Of course, in many cases you're not getting the exact same book--you're getting a self-published book instead of a traditionally-published book. You can talk about how special traditionally-published books are and about how hard editors work sifting through all the dreck on the slush pile, but for a 99-cent book, people will forgo the pleasure of fancy covers and will do their own spadework. Nobody cared about how hard we worked to make those $1,000 encyclopedia sets--they just cared that they cost $1,000, and other means of obtaining similar (albeit not identical) information did not.
Will print books vanish? Not in a hurry. But if print-on-demand publishers can profit (and make authors profit) from those 5,000-copy (or 500-copy, or 50-copy) book runs while traditional publishers cannot, the companies producing those print books will quickly change.
I think there still will be commercial publishing houses, but they will be both smaller and more profitable.
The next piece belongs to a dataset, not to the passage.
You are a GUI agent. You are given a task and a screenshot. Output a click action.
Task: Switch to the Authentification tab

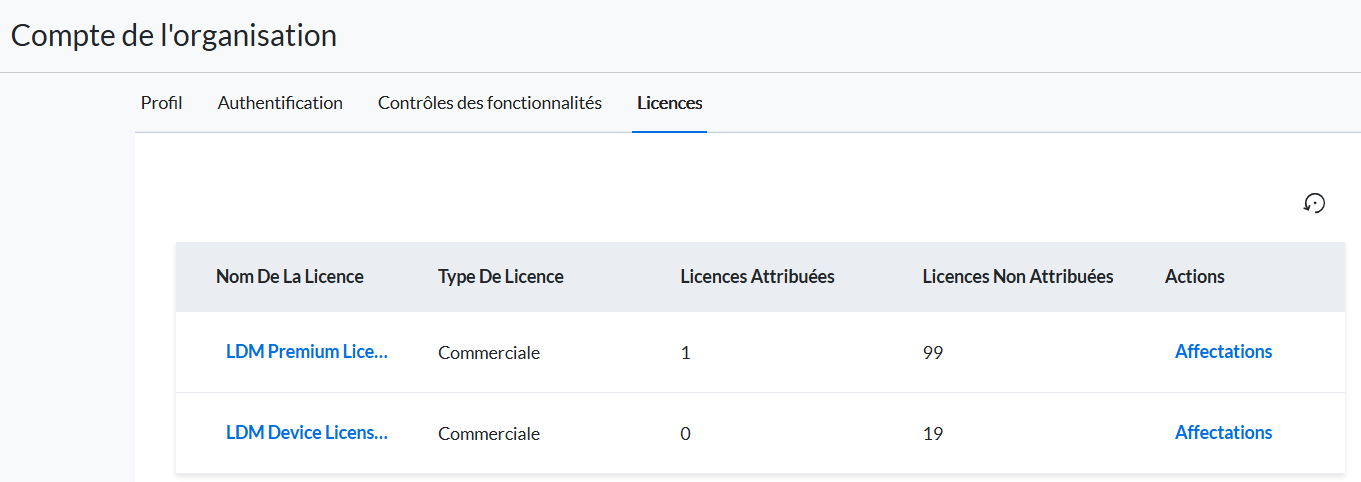pyautogui.click(x=280, y=103)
That's because everybody will self-publish first. Sell over a certain amount? A publishing house will come to you and say, Wanna be in Target? Wanna be in airport bookstores? It will be a safer business for them, although a much smaller one, because by the time a house identifies a top seller, there's not much left to be done for it. They won't own a huge chunk of the rights, because all they're doing is extending the print reach of the book. And as more people own e-readers, fewer will be picking up books from the drug store, so even that value will shrink.
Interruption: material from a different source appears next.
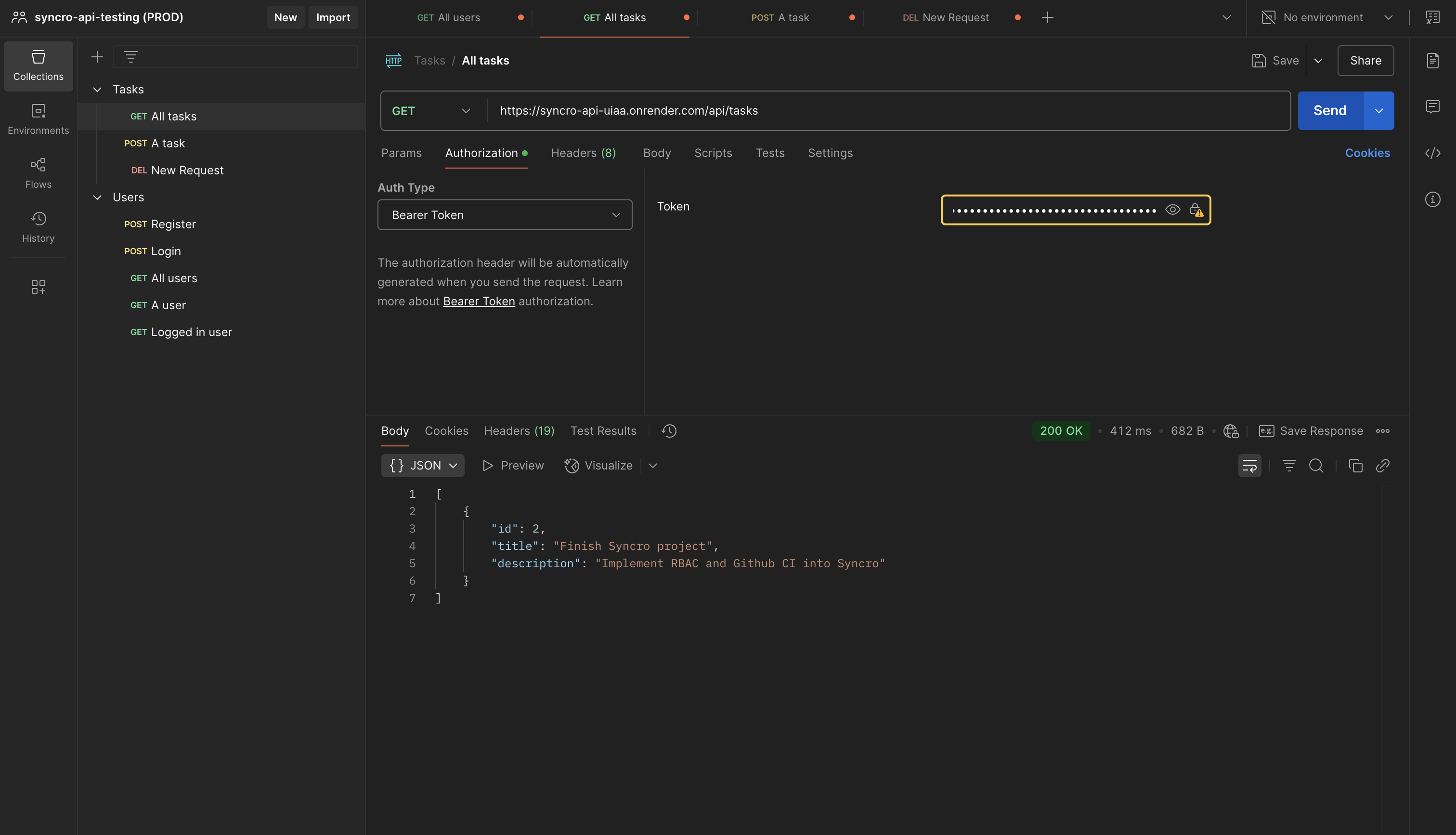Open the response history clock icon
The image size is (1456, 835).
pyautogui.click(x=669, y=431)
I predict a lot of blood on the floor for everyone in the publishing industry--in particular, I don't hold out much hope for smaller houses--but I think the people who are good at book editing and design will find new careers: They will sell services to authors who are self-publishing. There will still be a need for high-quality beta reading, line editing, copy editing, cover design, art design, and formatting services. Teaching writing will become an even-more viable profession as writing itself becomes more profitable. The major problem with self-publishing services nowadays is that they attract sleazy people hoping to take advantage of the naive and delusional, so some kind of professional organization with a code of ethics and standards is probably necessary. In addition, certain editors could essentially function as brands, much like certain publishing houses and imprints do today.
And clearly, if I'm churning out long posts like this one, I'm feeling better and need to get back to work!